PART 19: Justin'in Sürprizi (!)

12.3K 386 17
                                    

2 Ay Sonra;

Birinin dürtüklemesiyle gözlerimi açtım. Karşımda bana 32 diş sırıtan Taylor’u gördüğümde sinirlerim bozulsada, gülümsemeden edemedim. Çünkü karşımda gerçekten masum bir şekilde duruyordu. Ona verdiğim mavi pijamalarla gerçekten tatlıydı. Saçlarını at kuyruğu yapmıştı ve kahkülleri önlerine dökülmüştü. Sarı saçları, teninin üzerinde parıldıyordu.

“Günaydın uykucu. Harry uyanmassan, gelip seni ölene kadar gıdıklayacağını söyledi.” Dediğinde yatağın başına sırtımı dayadım.

“Günaydın Tay. Gerçekten. Bir gün bırakında kendim uyanayım.”

“Bunu çok isterdik ama uzun süre uyanmayacağından korktuğumuz için bu riski göze almıyoruz.” Diyerek kıkırdadı. Dil çıkarıp ayağa kalktım ve dolabımın karşısına geçtim. Bugün biraz sevimli olmayı düşünüyordum. Bileklerimde biten siyah renkte dar bir pantolon giyindim ve üzerime beyaz renkte bana büyük gelen bir kazak geçirdim. Kazağın önünde iki tane çöp adam çizimi vardı. Biri kız, diğeri erkekti. Ve el ele tutuşuyorlardı. Aynada kazağımı incelerken gülümsedim ve ben giyinirken Taylor’un çıkmadığını farkedip, kaşlarımı kaldırarak ona döndüm.

“Sende sevgilin gibi sapık mısın?” Söylediğime gülerken, kollarımı göğsümün altında birleştirdim.

“Gerçekten güzel bir fiziğin var.” Dediğinde ellerimi belime koyarak tekrar aynaya döndüm.

“Heralde güzelim.” Söylediğime gülerken ben saçlarımı dağınık topuz yapma çabası içerisine girmiştim.

“Kalkmıyorsa bana haber vermen gere- demek kalktın!” Harry kollarını göğsünün üzerinde bağlarken, Taylor yanına gidip dudaklarına bir öpücük kondurdu.
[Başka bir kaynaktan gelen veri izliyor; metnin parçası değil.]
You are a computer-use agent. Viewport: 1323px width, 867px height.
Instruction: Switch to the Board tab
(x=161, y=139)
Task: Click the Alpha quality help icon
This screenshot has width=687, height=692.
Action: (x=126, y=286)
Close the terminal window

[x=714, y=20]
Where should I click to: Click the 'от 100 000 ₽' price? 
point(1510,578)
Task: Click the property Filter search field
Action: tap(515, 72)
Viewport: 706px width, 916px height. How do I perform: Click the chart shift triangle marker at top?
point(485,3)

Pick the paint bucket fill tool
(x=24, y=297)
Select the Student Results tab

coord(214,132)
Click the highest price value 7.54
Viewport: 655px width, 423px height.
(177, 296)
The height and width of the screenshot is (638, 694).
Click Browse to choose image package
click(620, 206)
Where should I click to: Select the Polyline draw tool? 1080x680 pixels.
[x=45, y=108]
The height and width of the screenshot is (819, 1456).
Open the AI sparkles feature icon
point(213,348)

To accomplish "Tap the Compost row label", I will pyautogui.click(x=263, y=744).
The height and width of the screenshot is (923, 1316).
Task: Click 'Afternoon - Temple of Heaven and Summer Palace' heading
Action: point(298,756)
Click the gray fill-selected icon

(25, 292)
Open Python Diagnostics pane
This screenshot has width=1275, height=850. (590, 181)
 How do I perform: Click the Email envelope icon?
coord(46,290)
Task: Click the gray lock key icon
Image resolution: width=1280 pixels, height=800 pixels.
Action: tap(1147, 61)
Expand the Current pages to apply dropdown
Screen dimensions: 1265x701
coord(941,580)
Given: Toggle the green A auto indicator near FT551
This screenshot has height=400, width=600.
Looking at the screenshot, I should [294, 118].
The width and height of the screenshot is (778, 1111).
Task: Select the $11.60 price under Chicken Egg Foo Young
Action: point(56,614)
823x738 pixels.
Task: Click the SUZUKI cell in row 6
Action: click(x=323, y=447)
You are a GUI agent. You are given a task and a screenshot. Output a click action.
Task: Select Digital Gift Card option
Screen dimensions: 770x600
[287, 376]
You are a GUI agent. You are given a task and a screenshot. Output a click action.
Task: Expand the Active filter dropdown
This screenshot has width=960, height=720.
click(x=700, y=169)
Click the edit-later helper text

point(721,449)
Hızla başımı çevirip, tokayı saçlarıma geçirdim ve birkaç saniye içerisinde bağladım. Onların sevgi gösterisini izledikçe sinirleniyordum.

Nedenini sormayın!

Bilmiyorum.

Telefonumun sesiyle saçlarımla uğraşmayı bırakıp, telefonumu elime aldım. Ne güzel! Sevgilim arıyordu.

“Hayatım?” diyerek telefonu açtığımda Harry gözlerini üzerime dikti. Taylor ise dolabımı karıştırıyordu.

“Bebeğim! Ben bugün stüdyoda olacağım. Akşama seni 8’de alırım. Biraz eğlenmeye çıkalım. Uzun zamandır evde takılıyoruz.”

“Pekala, sen öyle diyorsan.” Diyerek gözlerimi devirdim.

“Başka bir planın varsa sorun değ-“

“Hayır Justin. Dediğin gibi yapalım.”

“Hı-hım. Pekala. Akşam görüşürüz. Seni seviyorum.”

“Bende seni.” Telefonu kulağımdan uzaklaştırdım ve yatağın üzerine fırlattım. Çıplak ayaklarıma beyaz bir çorap geçirip dolaptan bulduğum beyaz Lacoste’u ayağıma geçirdim. Kafamı kaldırdığımda ikiside bana kaşlarını kaldırmış bir şekilde bakıyordum.

“Ne var?” diye söylendim.

“Anlaşılan biri ters tarafından kalkmış.” Diyerek odaya Zayn daldı.

 “Hayır ben gayet iyiyim.” Zayn yanıma gelip beni kucakladı. Şaşkınca sarılışına karşılık verirken, yanağıma bir öpücük bırakıp geri çekildi.

“Veda etmeye geldim.” Deyince neye uğradığımı şaşırdım.

“N-ne demek veda etmeye geldim? Zaynies!? Ne saçmalıyorsun!”